● **What needs to be done**: Return the records from the start through the line containing "pos(237,702)", with both ends included, repeating each line exactly as it appears.

● **Provided data**:
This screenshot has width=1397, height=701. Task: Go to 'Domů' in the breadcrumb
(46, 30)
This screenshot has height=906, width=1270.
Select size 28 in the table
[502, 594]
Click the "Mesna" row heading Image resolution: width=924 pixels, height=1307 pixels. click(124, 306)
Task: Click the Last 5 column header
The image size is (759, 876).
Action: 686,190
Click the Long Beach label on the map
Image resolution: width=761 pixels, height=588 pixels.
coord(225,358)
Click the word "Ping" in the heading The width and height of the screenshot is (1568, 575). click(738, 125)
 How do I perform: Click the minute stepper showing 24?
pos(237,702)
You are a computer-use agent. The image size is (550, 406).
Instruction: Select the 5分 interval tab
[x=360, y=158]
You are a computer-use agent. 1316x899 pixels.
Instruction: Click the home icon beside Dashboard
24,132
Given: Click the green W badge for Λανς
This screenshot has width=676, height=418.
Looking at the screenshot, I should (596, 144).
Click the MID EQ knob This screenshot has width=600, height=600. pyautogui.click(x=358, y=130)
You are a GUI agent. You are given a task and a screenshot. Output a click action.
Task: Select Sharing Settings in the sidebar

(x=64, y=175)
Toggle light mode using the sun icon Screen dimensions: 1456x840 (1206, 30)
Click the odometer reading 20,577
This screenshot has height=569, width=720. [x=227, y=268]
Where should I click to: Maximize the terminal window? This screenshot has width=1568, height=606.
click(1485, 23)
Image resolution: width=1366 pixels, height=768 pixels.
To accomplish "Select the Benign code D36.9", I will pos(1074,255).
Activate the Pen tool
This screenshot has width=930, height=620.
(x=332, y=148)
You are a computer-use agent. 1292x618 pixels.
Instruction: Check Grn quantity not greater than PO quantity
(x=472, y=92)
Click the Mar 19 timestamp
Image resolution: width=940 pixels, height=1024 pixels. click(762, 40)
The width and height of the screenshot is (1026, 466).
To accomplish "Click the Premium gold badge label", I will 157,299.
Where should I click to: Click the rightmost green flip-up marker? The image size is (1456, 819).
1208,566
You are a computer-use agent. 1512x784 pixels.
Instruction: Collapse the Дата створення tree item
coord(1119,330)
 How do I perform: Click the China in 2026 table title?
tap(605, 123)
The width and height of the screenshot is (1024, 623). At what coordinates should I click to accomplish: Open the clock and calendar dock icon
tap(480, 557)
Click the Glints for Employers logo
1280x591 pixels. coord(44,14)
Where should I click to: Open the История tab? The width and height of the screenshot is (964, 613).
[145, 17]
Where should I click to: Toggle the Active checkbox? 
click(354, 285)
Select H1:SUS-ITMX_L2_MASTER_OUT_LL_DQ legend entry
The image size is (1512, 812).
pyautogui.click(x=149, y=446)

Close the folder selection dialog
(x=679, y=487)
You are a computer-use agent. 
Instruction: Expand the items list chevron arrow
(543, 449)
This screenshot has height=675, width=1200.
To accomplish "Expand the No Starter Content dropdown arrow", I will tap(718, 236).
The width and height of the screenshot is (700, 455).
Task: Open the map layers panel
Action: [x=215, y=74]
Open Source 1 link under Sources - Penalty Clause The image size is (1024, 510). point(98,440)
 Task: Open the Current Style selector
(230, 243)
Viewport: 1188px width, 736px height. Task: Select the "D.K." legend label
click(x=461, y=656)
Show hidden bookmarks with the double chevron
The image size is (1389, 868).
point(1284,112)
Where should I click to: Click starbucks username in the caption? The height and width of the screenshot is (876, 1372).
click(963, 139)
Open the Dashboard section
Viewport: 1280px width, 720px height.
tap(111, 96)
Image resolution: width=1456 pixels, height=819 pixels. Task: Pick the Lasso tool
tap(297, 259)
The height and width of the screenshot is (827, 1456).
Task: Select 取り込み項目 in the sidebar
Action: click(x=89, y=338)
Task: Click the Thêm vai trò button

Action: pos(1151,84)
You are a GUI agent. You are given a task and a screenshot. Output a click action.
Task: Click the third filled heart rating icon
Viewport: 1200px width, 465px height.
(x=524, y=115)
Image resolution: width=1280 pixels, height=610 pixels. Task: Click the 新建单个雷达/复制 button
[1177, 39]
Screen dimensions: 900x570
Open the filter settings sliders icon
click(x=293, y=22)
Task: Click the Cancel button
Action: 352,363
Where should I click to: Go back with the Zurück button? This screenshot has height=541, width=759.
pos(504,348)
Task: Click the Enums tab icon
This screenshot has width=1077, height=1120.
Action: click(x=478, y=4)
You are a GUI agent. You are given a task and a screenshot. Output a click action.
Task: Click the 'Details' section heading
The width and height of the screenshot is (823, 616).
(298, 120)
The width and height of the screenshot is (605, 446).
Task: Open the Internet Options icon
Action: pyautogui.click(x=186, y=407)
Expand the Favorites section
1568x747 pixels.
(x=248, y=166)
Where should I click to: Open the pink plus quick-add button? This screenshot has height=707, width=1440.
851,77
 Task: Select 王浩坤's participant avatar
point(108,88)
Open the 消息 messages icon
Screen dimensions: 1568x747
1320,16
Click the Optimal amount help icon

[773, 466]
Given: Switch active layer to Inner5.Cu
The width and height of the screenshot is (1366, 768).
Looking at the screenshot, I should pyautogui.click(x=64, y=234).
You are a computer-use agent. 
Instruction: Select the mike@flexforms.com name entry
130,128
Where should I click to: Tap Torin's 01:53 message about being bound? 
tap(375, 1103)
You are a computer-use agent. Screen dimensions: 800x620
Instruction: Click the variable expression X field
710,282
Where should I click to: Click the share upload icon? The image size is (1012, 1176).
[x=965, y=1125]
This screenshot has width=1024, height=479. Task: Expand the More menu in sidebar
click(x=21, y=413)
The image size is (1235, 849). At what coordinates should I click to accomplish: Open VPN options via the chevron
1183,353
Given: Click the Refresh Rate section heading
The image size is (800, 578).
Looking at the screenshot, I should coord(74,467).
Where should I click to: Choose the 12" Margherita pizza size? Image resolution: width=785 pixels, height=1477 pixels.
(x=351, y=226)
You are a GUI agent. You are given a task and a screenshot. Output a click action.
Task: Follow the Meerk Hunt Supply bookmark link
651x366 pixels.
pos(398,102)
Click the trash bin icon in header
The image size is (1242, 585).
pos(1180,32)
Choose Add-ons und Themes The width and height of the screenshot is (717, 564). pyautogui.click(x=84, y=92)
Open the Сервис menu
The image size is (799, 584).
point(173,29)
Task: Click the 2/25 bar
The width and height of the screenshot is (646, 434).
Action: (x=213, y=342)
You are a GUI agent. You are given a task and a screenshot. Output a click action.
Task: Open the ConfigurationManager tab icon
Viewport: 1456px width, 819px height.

● **Full answer**:
This screenshot has width=1397, height=701. Task: Go to 'Domů' in the breadcrumb
(46, 30)
This screenshot has height=906, width=1270.
Select size 28 in the table
[502, 594]
Click the "Mesna" row heading Image resolution: width=924 pixels, height=1307 pixels. click(124, 306)
Task: Click the Last 5 column header
The image size is (759, 876).
Action: 686,190
Click the Long Beach label on the map
Image resolution: width=761 pixels, height=588 pixels.
coord(225,358)
Click the word "Ping" in the heading The width and height of the screenshot is (1568, 575). click(738, 125)
 How do I perform: Click the minute stepper showing 24?
pos(237,702)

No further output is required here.